--- Given records ---

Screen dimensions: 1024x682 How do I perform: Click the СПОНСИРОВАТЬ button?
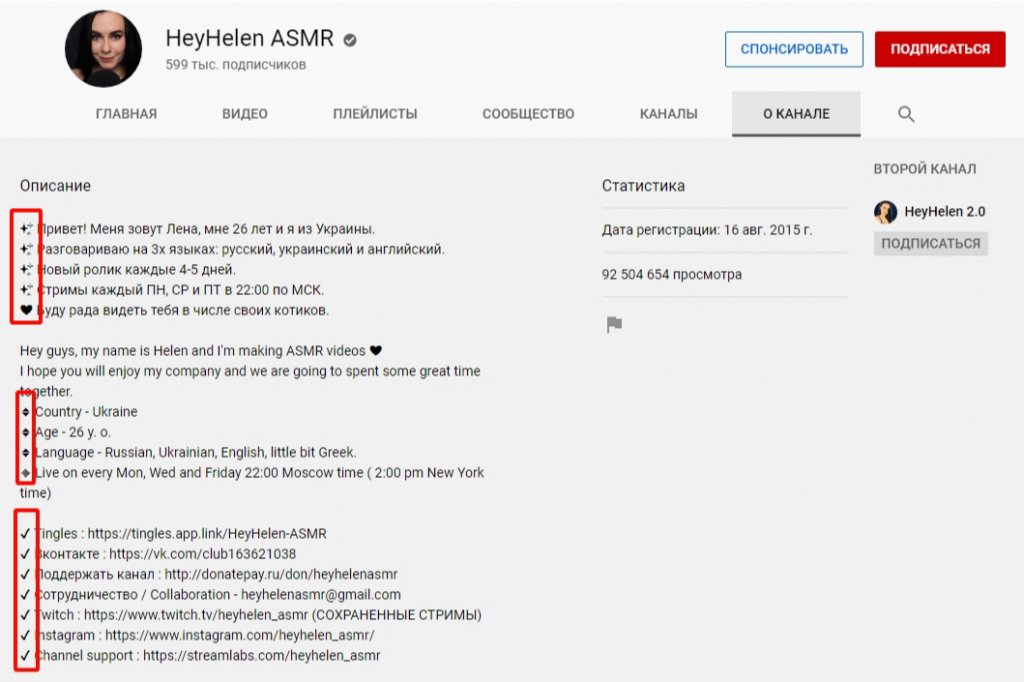794,49
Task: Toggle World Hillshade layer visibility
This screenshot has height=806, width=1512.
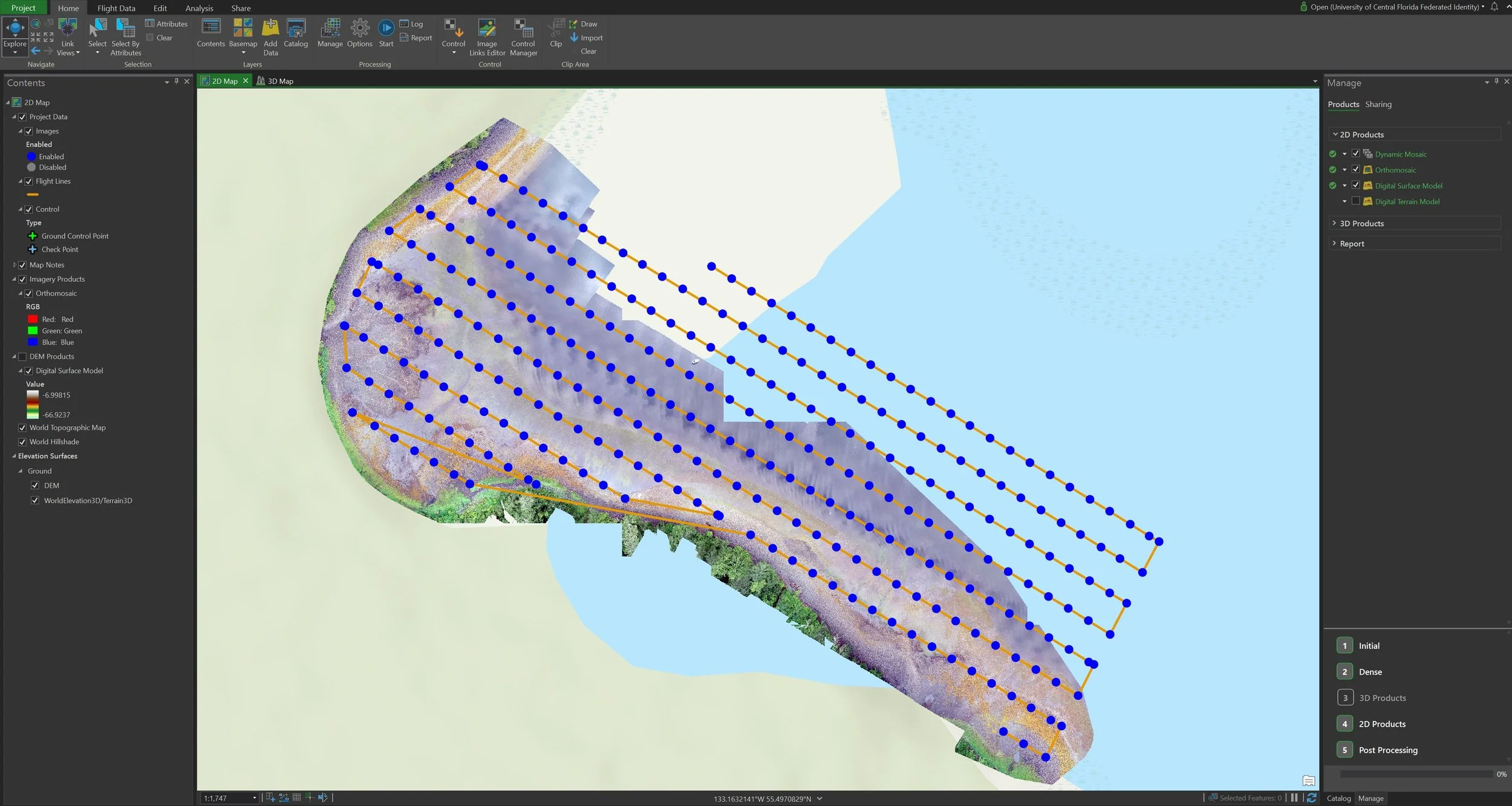Action: click(x=22, y=442)
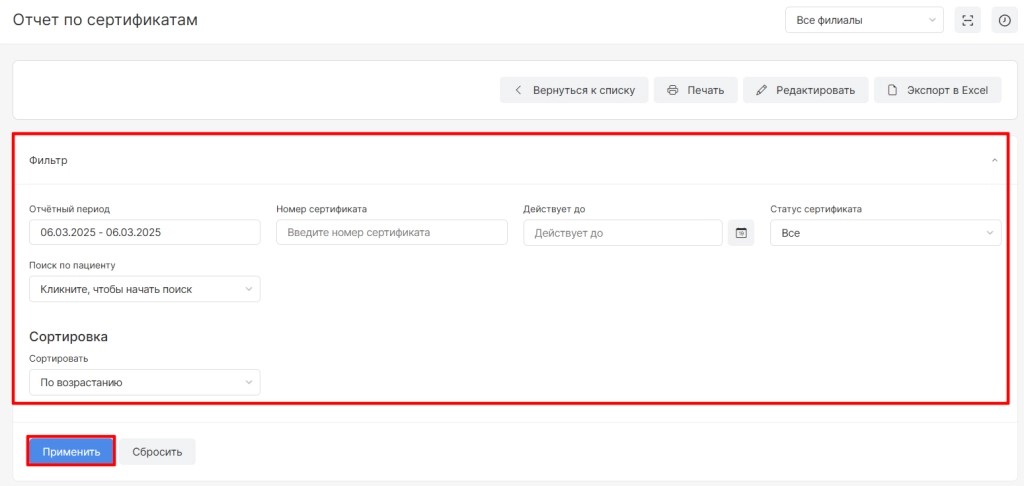Collapse the Фильтр panel using chevron

994,160
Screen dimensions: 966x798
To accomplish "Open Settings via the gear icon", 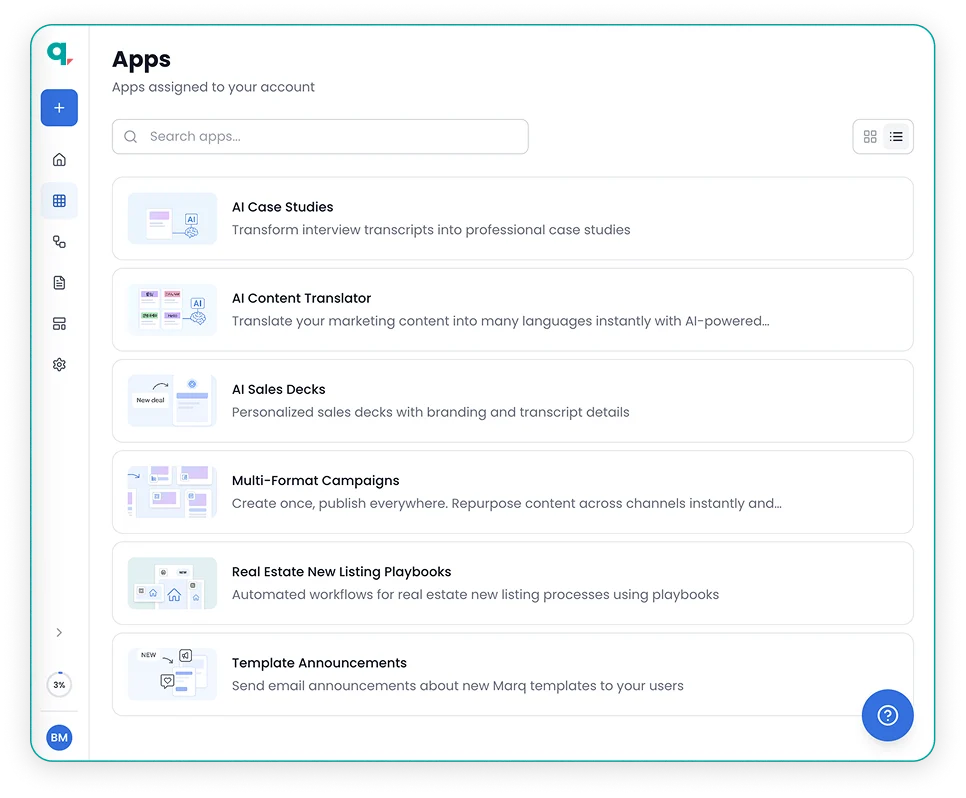I will tap(59, 364).
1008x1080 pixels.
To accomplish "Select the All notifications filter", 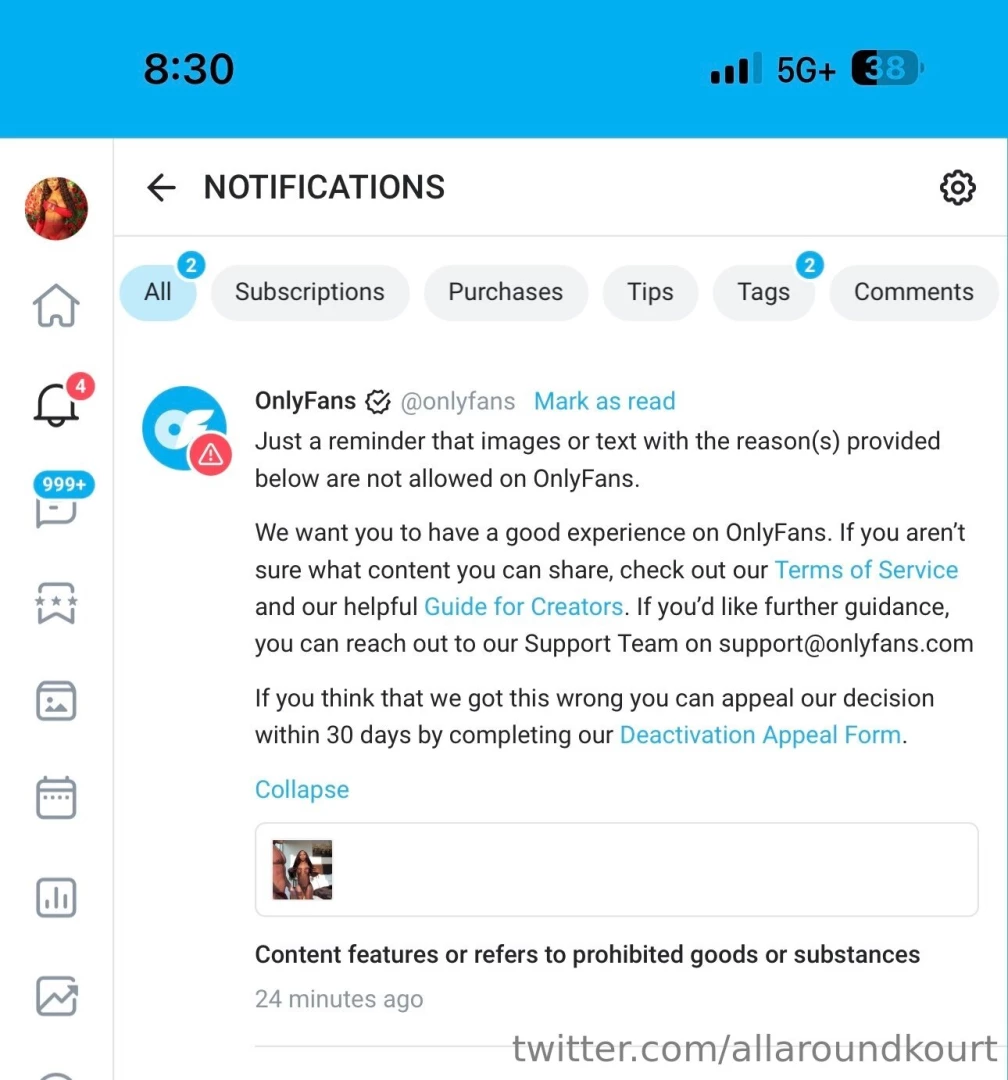I will (158, 292).
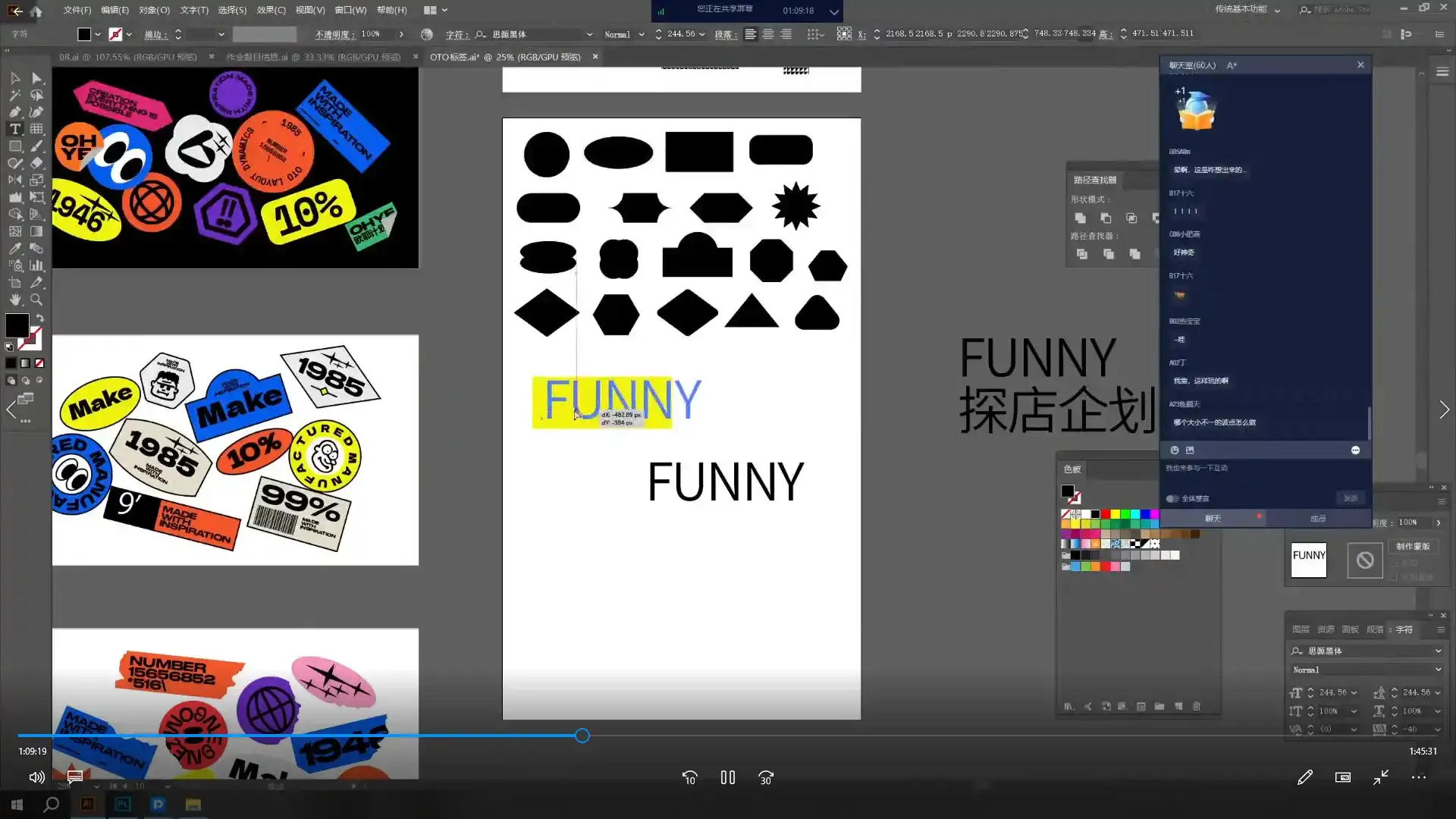Select the Direct Selection tool
Screen dimensions: 1456x819
tap(36, 78)
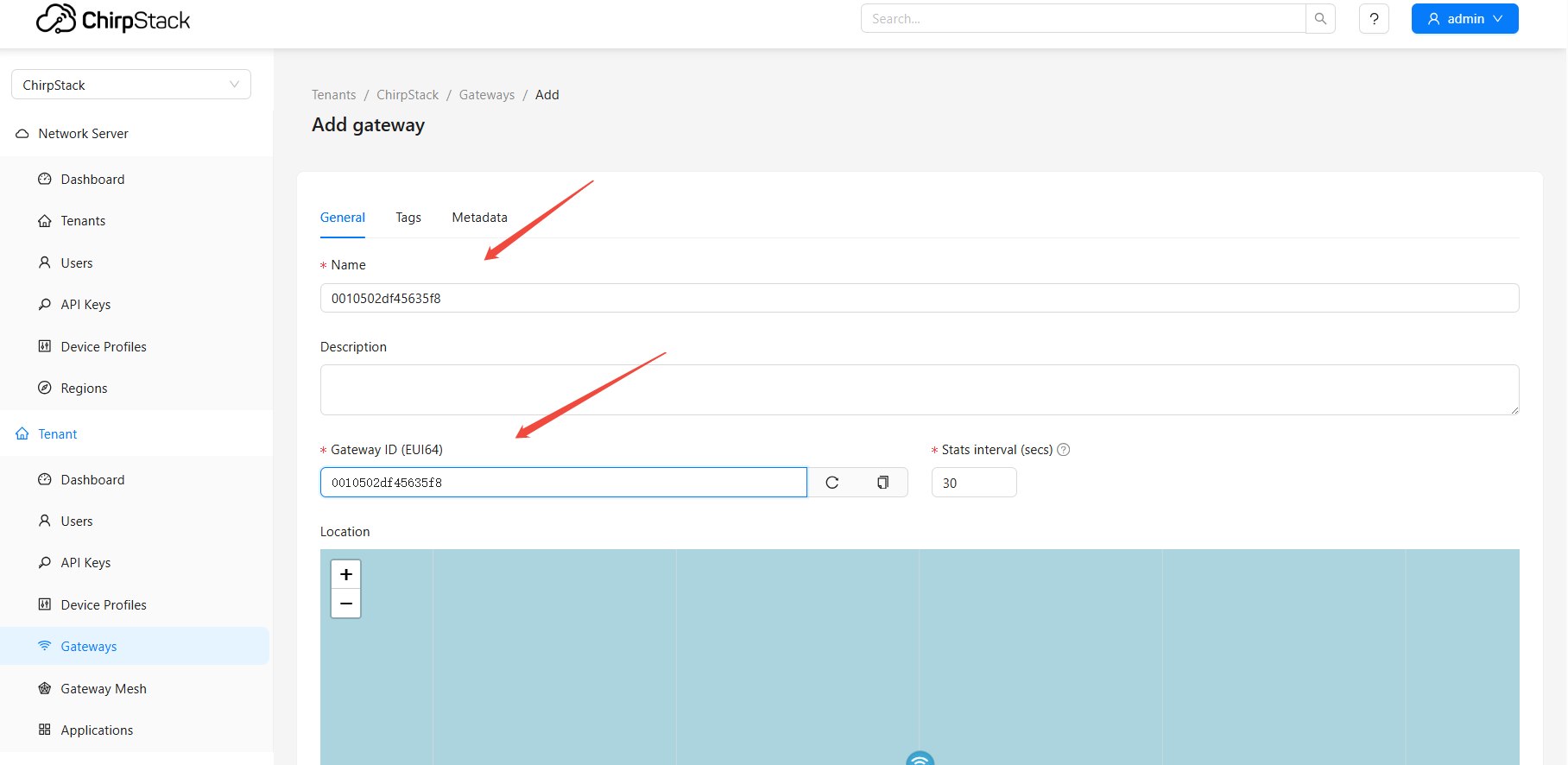The height and width of the screenshot is (765, 1568).
Task: Open the help question mark button
Action: [1374, 19]
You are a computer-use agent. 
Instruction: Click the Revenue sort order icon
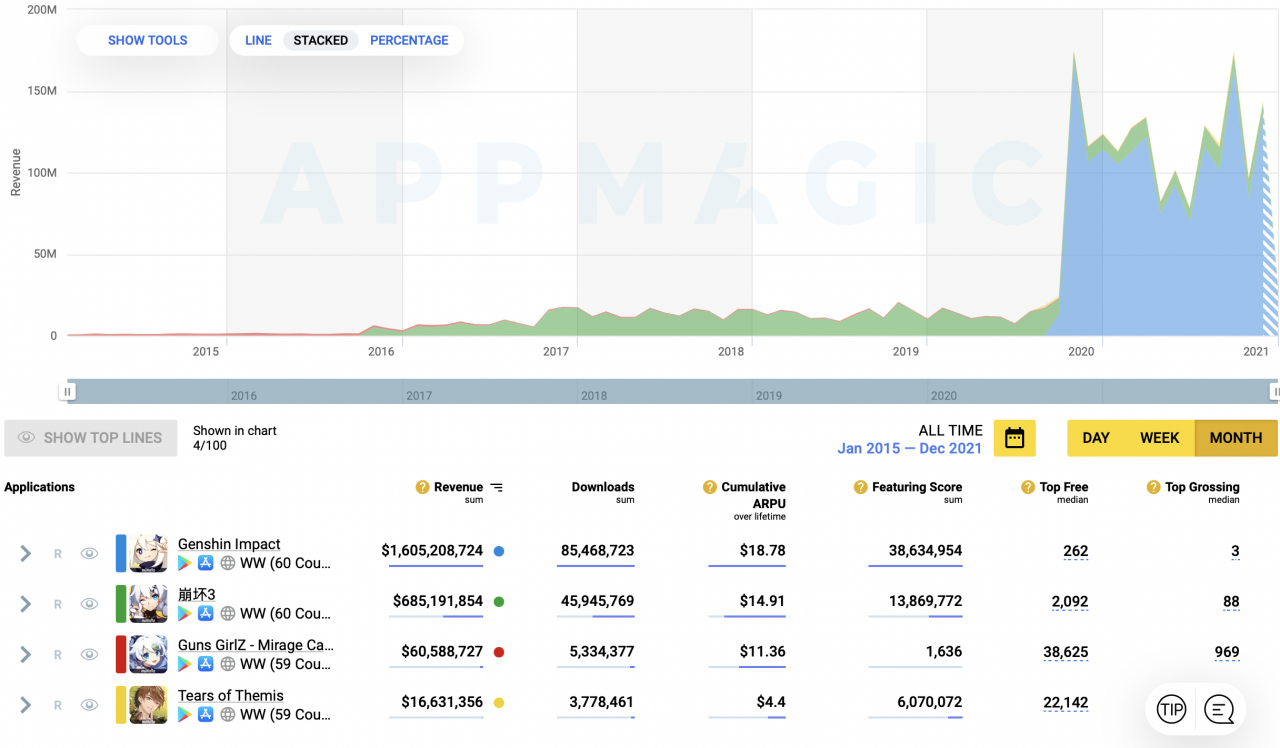pyautogui.click(x=497, y=487)
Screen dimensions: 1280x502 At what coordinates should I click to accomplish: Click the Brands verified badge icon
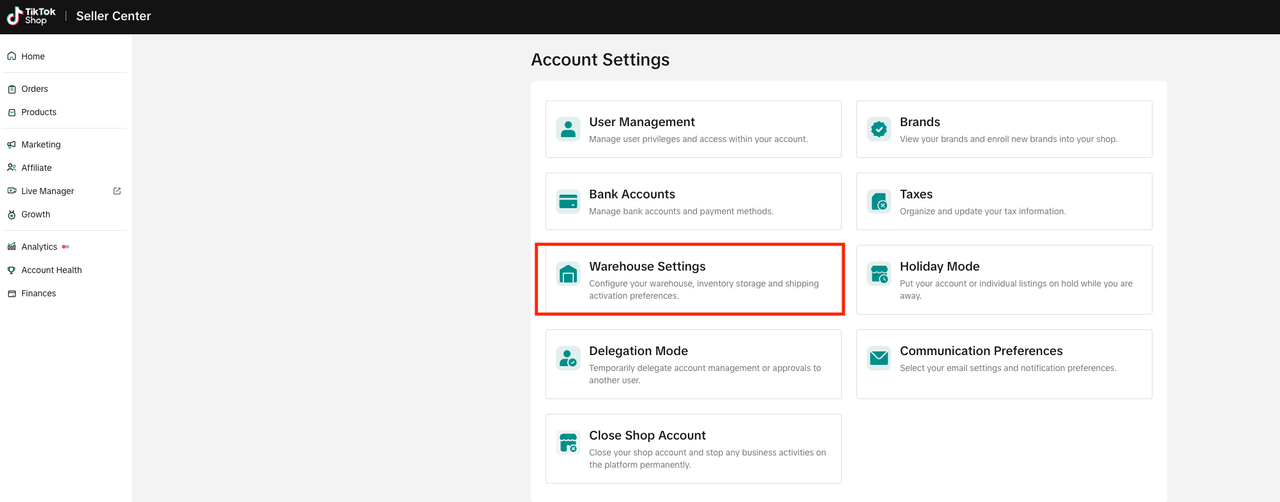pyautogui.click(x=879, y=129)
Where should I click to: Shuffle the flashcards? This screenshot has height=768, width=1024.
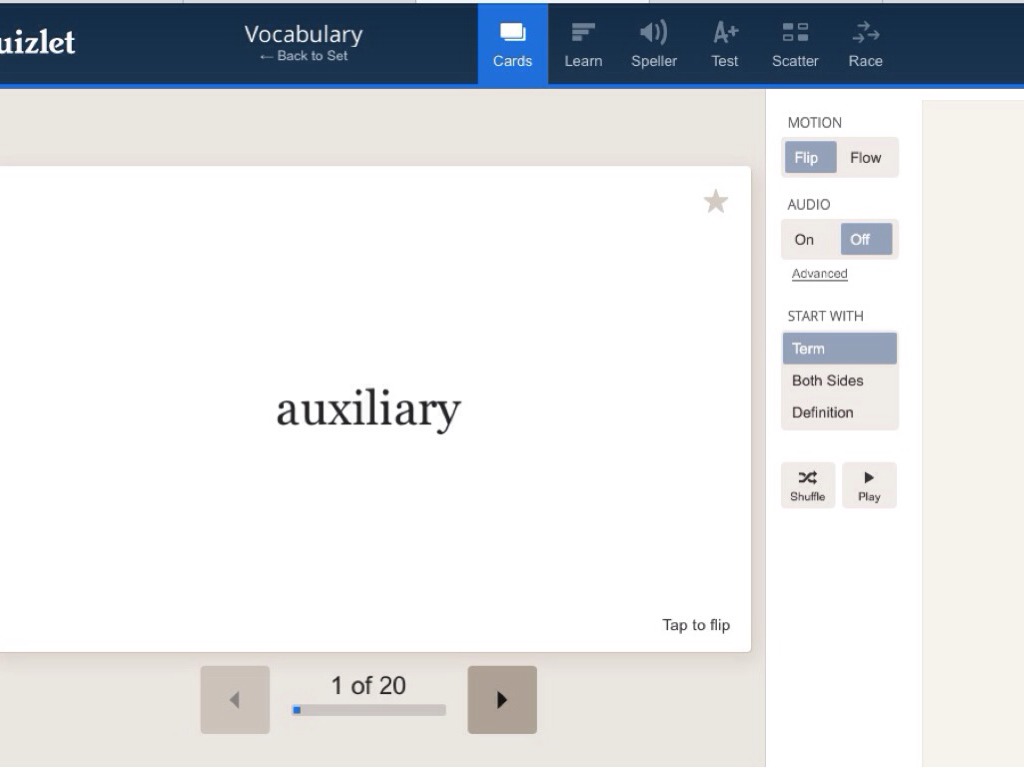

---

Work required
Rewrite the data from the line containing "You are a computer-use agent." through the end of the data, including the requests, and offset every coordinate in the answers by -22. Leave the pictures out of your response.

Result of this task
You are a computer-use agent. 
Instruction: Click the Revenue sort order icon
pyautogui.click(x=475, y=465)
Screen dimensions: 1280x502 At what coordinates should I click to accomplish: Click the Brands verified badge icon
pyautogui.click(x=857, y=107)
Where should I click to: Shuffle the flashcards? This screenshot has height=768, width=1024.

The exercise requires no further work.